# Assignment:
Retype each record exactly.

(Records from a collection)
===============

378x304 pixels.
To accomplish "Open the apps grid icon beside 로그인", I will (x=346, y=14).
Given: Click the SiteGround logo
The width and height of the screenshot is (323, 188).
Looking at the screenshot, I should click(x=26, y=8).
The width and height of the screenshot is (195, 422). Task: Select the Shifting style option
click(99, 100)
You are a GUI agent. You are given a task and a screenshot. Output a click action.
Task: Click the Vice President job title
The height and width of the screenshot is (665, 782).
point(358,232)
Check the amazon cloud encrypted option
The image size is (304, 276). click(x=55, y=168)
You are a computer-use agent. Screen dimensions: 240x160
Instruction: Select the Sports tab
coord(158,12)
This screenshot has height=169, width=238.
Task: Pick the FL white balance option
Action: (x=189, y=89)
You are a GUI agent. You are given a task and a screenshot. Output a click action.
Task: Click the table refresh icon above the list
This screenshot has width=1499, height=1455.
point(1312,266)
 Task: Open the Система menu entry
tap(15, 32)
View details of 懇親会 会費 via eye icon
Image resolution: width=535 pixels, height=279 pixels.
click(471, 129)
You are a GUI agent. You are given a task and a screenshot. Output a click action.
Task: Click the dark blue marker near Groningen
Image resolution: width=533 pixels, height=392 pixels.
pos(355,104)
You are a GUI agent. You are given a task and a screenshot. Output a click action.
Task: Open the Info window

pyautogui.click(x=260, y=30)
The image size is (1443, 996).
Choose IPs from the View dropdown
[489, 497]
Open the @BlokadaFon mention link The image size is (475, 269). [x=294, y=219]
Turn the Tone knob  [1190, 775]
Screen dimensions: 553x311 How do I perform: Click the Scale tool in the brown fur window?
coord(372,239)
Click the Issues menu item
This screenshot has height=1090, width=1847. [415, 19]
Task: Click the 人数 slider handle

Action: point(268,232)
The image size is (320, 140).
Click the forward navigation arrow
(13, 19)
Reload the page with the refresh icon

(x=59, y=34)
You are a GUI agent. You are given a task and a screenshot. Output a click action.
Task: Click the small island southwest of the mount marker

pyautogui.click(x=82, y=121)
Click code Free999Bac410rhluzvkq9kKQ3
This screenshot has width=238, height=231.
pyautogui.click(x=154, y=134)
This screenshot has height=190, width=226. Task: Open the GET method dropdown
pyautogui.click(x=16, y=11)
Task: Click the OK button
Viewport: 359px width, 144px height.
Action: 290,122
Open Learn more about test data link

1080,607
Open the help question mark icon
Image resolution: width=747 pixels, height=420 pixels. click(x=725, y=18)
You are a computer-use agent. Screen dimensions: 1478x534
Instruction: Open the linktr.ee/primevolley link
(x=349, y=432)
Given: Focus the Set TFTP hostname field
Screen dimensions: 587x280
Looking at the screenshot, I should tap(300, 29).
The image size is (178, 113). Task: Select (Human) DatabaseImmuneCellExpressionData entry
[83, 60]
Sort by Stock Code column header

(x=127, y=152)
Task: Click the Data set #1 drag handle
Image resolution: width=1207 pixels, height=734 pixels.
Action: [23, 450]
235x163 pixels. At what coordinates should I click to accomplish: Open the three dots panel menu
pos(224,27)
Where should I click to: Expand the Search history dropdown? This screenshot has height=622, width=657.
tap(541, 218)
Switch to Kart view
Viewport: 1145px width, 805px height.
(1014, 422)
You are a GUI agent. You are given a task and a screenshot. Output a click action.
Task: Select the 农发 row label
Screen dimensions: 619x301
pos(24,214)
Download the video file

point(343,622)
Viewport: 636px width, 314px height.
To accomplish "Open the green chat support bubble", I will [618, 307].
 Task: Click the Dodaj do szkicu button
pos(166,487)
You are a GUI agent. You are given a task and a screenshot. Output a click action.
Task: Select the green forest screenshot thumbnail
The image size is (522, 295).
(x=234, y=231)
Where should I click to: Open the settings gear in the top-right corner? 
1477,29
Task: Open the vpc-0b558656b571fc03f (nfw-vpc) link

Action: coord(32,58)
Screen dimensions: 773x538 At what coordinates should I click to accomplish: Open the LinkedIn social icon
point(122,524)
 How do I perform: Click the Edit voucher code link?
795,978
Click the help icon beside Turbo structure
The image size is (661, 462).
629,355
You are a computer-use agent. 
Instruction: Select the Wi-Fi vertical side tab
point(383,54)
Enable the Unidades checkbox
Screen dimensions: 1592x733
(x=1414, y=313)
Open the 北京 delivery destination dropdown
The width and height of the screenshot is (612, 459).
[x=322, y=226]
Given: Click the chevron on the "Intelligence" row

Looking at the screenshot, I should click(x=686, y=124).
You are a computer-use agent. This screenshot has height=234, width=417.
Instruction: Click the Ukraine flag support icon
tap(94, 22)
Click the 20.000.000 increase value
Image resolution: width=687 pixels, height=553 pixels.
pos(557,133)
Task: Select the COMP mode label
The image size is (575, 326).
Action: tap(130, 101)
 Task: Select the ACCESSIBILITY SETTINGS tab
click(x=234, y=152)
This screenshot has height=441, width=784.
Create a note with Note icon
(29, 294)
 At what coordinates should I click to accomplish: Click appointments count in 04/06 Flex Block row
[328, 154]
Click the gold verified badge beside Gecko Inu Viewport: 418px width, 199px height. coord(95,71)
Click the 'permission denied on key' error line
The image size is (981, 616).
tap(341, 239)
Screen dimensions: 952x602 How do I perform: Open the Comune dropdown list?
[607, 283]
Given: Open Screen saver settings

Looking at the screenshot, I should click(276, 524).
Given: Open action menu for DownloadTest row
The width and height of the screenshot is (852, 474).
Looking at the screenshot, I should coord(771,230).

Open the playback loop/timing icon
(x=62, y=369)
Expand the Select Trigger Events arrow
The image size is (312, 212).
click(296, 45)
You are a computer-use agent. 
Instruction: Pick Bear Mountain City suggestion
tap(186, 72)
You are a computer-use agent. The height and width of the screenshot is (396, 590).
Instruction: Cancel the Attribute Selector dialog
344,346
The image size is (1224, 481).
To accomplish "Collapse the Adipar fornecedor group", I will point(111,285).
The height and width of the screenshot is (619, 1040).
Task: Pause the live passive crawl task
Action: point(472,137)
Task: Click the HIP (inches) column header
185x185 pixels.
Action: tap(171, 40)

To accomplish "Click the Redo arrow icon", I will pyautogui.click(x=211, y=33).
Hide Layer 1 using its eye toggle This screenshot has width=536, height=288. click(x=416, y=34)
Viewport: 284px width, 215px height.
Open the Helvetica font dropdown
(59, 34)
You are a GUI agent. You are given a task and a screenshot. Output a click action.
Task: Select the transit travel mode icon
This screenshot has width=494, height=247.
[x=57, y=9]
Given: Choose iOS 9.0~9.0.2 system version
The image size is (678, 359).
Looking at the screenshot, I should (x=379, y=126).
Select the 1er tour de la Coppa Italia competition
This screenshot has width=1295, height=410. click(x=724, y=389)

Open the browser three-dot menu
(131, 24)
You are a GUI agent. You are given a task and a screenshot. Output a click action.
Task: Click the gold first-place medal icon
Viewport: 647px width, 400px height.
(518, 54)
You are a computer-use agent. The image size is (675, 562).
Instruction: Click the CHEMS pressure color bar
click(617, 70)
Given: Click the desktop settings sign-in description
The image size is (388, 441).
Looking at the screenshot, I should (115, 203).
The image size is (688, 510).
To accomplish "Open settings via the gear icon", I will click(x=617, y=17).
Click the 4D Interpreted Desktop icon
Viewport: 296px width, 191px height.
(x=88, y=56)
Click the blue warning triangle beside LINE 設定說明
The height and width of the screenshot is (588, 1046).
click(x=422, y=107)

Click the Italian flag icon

===============

# Solution:
378x304 pixels.
To accomplish "Open the apps grid icon beside 로그인", I will (x=346, y=14).
Given: Click the SiteGround logo
The width and height of the screenshot is (323, 188).
Looking at the screenshot, I should click(x=26, y=8).
The width and height of the screenshot is (195, 422). Task: Select the Shifting style option
click(99, 100)
You are a GUI agent. You are given a task and a screenshot. Output a click action.
Task: Click the Vice President job title
The height and width of the screenshot is (665, 782).
point(358,232)
Check the amazon cloud encrypted option
The image size is (304, 276). click(x=55, y=168)
You are a computer-use agent. Screen dimensions: 240x160
Instruction: Select the Sports tab
coord(158,12)
This screenshot has height=169, width=238.
Task: Pick the FL white balance option
Action: (x=189, y=89)
You are a GUI agent. You are given a task and a screenshot. Output a click action.
Task: Click the table refresh icon above the list
This screenshot has width=1499, height=1455.
point(1312,266)
 Task: Open the Система menu entry
tap(15, 32)
View details of 懇親会 会費 via eye icon
Image resolution: width=535 pixels, height=279 pixels.
click(471, 129)
You are a GUI agent. You are given a task and a screenshot. Output a click action.
Task: Click the dark blue marker near Groningen
Image resolution: width=533 pixels, height=392 pixels.
pos(355,104)
You are a GUI agent. You are given a task and a screenshot. Output a click action.
Task: Open the Info window

pyautogui.click(x=260, y=30)
The image size is (1443, 996).
Choose IPs from the View dropdown
[489, 497]
Open the @BlokadaFon mention link The image size is (475, 269). [x=294, y=219]
Turn the Tone knob  [1190, 775]
Screen dimensions: 553x311 How do I perform: Click the Scale tool in the brown fur window?
coord(372,239)
Click the Issues menu item
This screenshot has height=1090, width=1847. [415, 19]
Task: Click the 人数 slider handle

Action: point(268,232)
The image size is (320, 140).
Click the forward navigation arrow
(13, 19)
Reload the page with the refresh icon

(x=59, y=34)
You are a GUI agent. You are given a task and a screenshot. Output a click action.
Task: Click the small island southwest of the mount marker

pyautogui.click(x=82, y=121)
Click code Free999Bac410rhluzvkq9kKQ3
This screenshot has width=238, height=231.
pyautogui.click(x=154, y=134)
This screenshot has height=190, width=226. Task: Open the GET method dropdown
pyautogui.click(x=16, y=11)
Task: Click the OK button
Viewport: 359px width, 144px height.
Action: 290,122
Open Learn more about test data link

1080,607
Open the help question mark icon
Image resolution: width=747 pixels, height=420 pixels. click(x=725, y=18)
You are a computer-use agent. Screen dimensions: 1478x534
Instruction: Open the linktr.ee/primevolley link
(x=349, y=432)
Given: Focus the Set TFTP hostname field
Screen dimensions: 587x280
Looking at the screenshot, I should tap(300, 29).
The image size is (178, 113). Task: Select (Human) DatabaseImmuneCellExpressionData entry
[83, 60]
Sort by Stock Code column header

(x=127, y=152)
Task: Click the Data set #1 drag handle
Image resolution: width=1207 pixels, height=734 pixels.
Action: [23, 450]
235x163 pixels. At what coordinates should I click to accomplish: Open the three dots panel menu
pos(224,27)
Where should I click to: Expand the Search history dropdown? This screenshot has height=622, width=657.
tap(541, 218)
Switch to Kart view
Viewport: 1145px width, 805px height.
(1014, 422)
You are a GUI agent. You are given a task and a screenshot. Output a click action.
Task: Select the 农发 row label
Screen dimensions: 619x301
pos(24,214)
Download the video file

point(343,622)
Viewport: 636px width, 314px height.
To accomplish "Open the green chat support bubble", I will [618, 307].
 Task: Click the Dodaj do szkicu button
pos(166,487)
You are a GUI agent. You are given a task and a screenshot. Output a click action.
Task: Select the green forest screenshot thumbnail
The image size is (522, 295).
(x=234, y=231)
Where should I click to: Open the settings gear in the top-right corner? 
1477,29
Task: Open the vpc-0b558656b571fc03f (nfw-vpc) link

Action: coord(32,58)
Screen dimensions: 773x538 At what coordinates should I click to accomplish: Open the LinkedIn social icon
point(122,524)
 How do I perform: Click the Edit voucher code link?
795,978
Click the help icon beside Turbo structure
The image size is (661, 462).
629,355
You are a computer-use agent. 
Instruction: Select the Wi-Fi vertical side tab
point(383,54)
Enable the Unidades checkbox
Screen dimensions: 1592x733
(x=1414, y=313)
Open the 北京 delivery destination dropdown
The width and height of the screenshot is (612, 459).
[x=322, y=226]
Given: Click the chevron on the "Intelligence" row

Looking at the screenshot, I should click(x=686, y=124).
You are a computer-use agent. This screenshot has height=234, width=417.
Instruction: Click the Ukraine flag support icon
tap(94, 22)
Click the 20.000.000 increase value
Image resolution: width=687 pixels, height=553 pixels.
pos(557,133)
Task: Select the COMP mode label
The image size is (575, 326).
Action: tap(130, 101)
 Task: Select the ACCESSIBILITY SETTINGS tab
click(x=234, y=152)
This screenshot has height=441, width=784.
Create a note with Note icon
(29, 294)
 At what coordinates should I click to accomplish: Click appointments count in 04/06 Flex Block row
[328, 154]
Click the gold verified badge beside Gecko Inu Viewport: 418px width, 199px height. coord(95,71)
Click the 'permission denied on key' error line
The image size is (981, 616).
tap(341, 239)
Screen dimensions: 952x602 How do I perform: Open the Comune dropdown list?
[607, 283]
Given: Open Screen saver settings

Looking at the screenshot, I should click(276, 524).
Given: Open action menu for DownloadTest row
The width and height of the screenshot is (852, 474).
Looking at the screenshot, I should coord(771,230).

Open the playback loop/timing icon
(x=62, y=369)
Expand the Select Trigger Events arrow
The image size is (312, 212).
click(296, 45)
You are a computer-use agent. 
Instruction: Pick Bear Mountain City suggestion
tap(186, 72)
You are a computer-use agent. The height and width of the screenshot is (396, 590).
Instruction: Cancel the Attribute Selector dialog
344,346
The image size is (1224, 481).
To accomplish "Collapse the Adipar fornecedor group", I will point(111,285).
The height and width of the screenshot is (619, 1040).
Task: Pause the live passive crawl task
Action: point(472,137)
Task: Click the HIP (inches) column header
185x185 pixels.
Action: tap(171, 40)

To accomplish "Click the Redo arrow icon", I will pyautogui.click(x=211, y=33).
Hide Layer 1 using its eye toggle This screenshot has width=536, height=288. click(x=416, y=34)
Viewport: 284px width, 215px height.
Open the Helvetica font dropdown
(59, 34)
You are a GUI agent. You are given a task and a screenshot. Output a click action.
Task: Select the transit travel mode icon
This screenshot has width=494, height=247.
[x=57, y=9]
Given: Choose iOS 9.0~9.0.2 system version
The image size is (678, 359).
Looking at the screenshot, I should (x=379, y=126).
Select the 1er tour de la Coppa Italia competition
This screenshot has width=1295, height=410. click(x=724, y=389)

Open the browser three-dot menu
(131, 24)
You are a GUI agent. You are given a task and a screenshot. Output a click action.
Task: Click the gold first-place medal icon
Viewport: 647px width, 400px height.
(518, 54)
You are a computer-use agent. The image size is (675, 562).
Instruction: Click the CHEMS pressure color bar
click(617, 70)
Given: Click the desktop settings sign-in description
The image size is (388, 441).
Looking at the screenshot, I should (115, 203).
The image size is (688, 510).
To accomplish "Open settings via the gear icon", I will click(x=617, y=17).
Click the 4D Interpreted Desktop icon
Viewport: 296px width, 191px height.
(x=88, y=56)
Click the blue warning triangle beside LINE 設定說明
The height and width of the screenshot is (588, 1046).
click(x=422, y=107)

Click the Italian flag icon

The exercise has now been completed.